▶ [Job]: Could you rewrite the rows below as a JSON list of strings, one string per line, with blank lines and the pictures left out?

▶ [Records shown]:
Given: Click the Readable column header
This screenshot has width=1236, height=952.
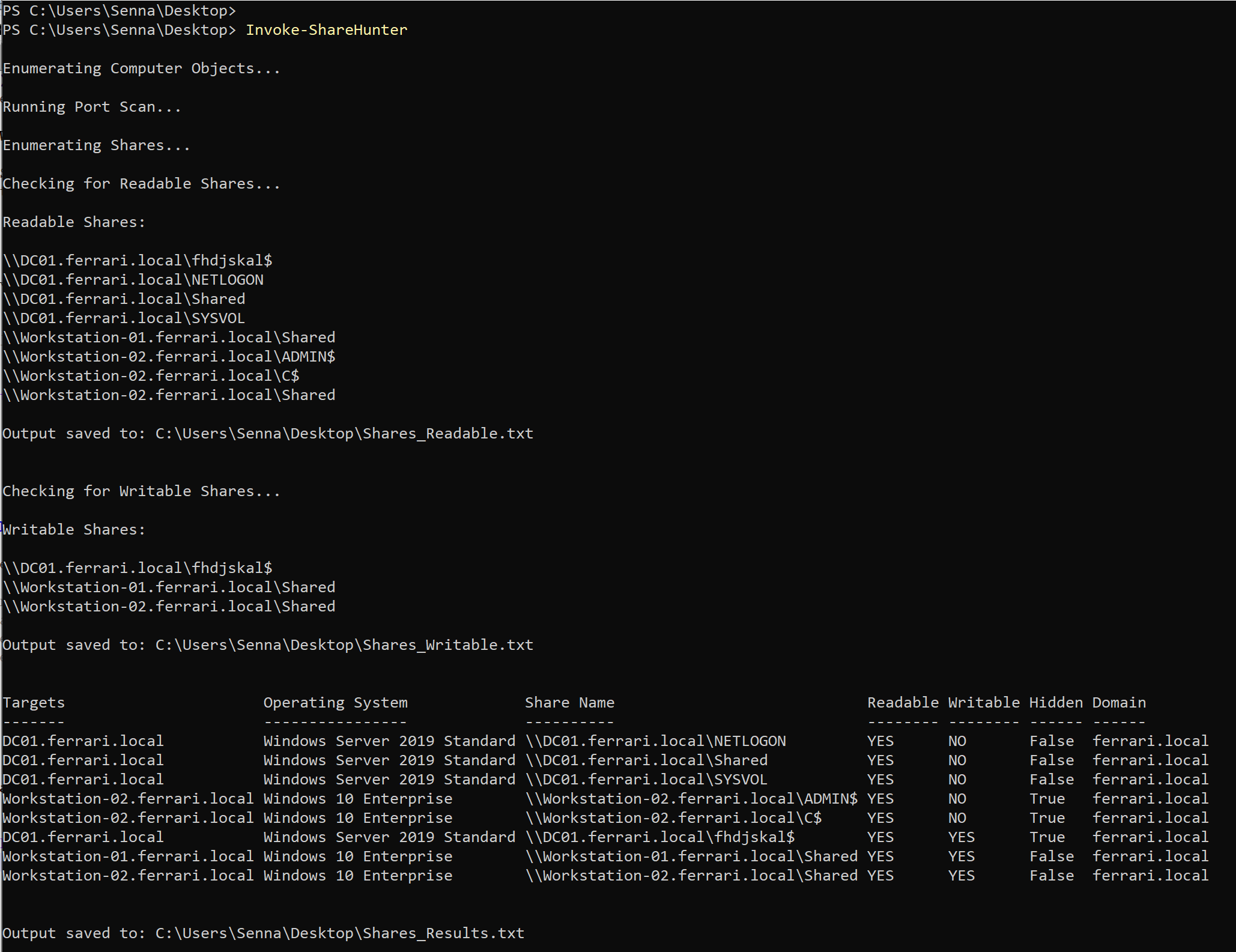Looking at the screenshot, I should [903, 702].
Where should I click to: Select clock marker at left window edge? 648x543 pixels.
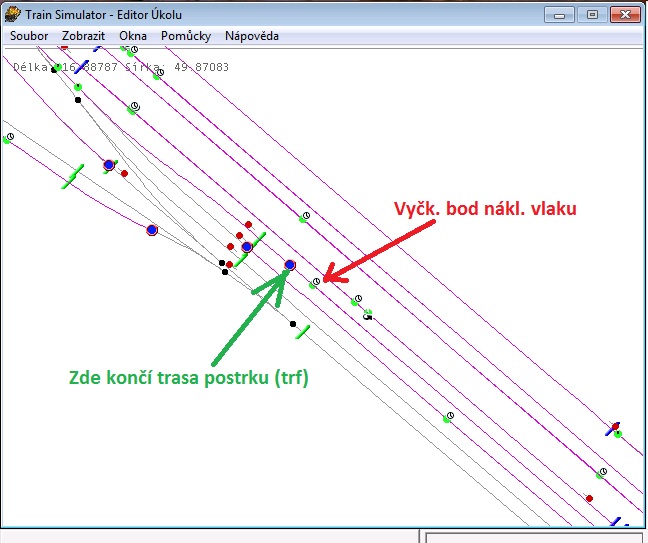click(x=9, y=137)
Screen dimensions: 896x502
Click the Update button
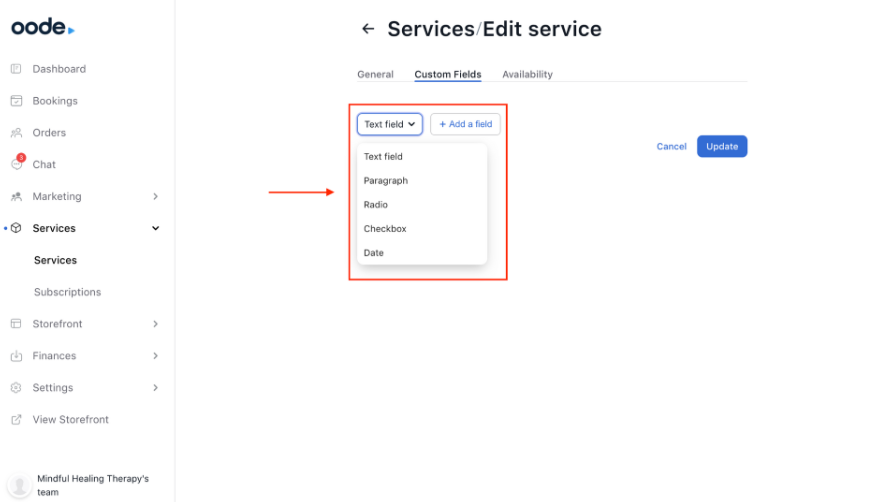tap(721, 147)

▶ [Finished task]:
[
  "Given: Click the Readable column header",
  "This screenshot has width=1236, height=952.",
  "Looking at the screenshot, I should [903, 702].",
  "Where should I click to: Select clock marker at left window edge? 648x543 pixels.",
  "click(x=9, y=137)",
  "Screen dimensions: 896x502",
  "Click the Update button",
  "tap(721, 147)"
]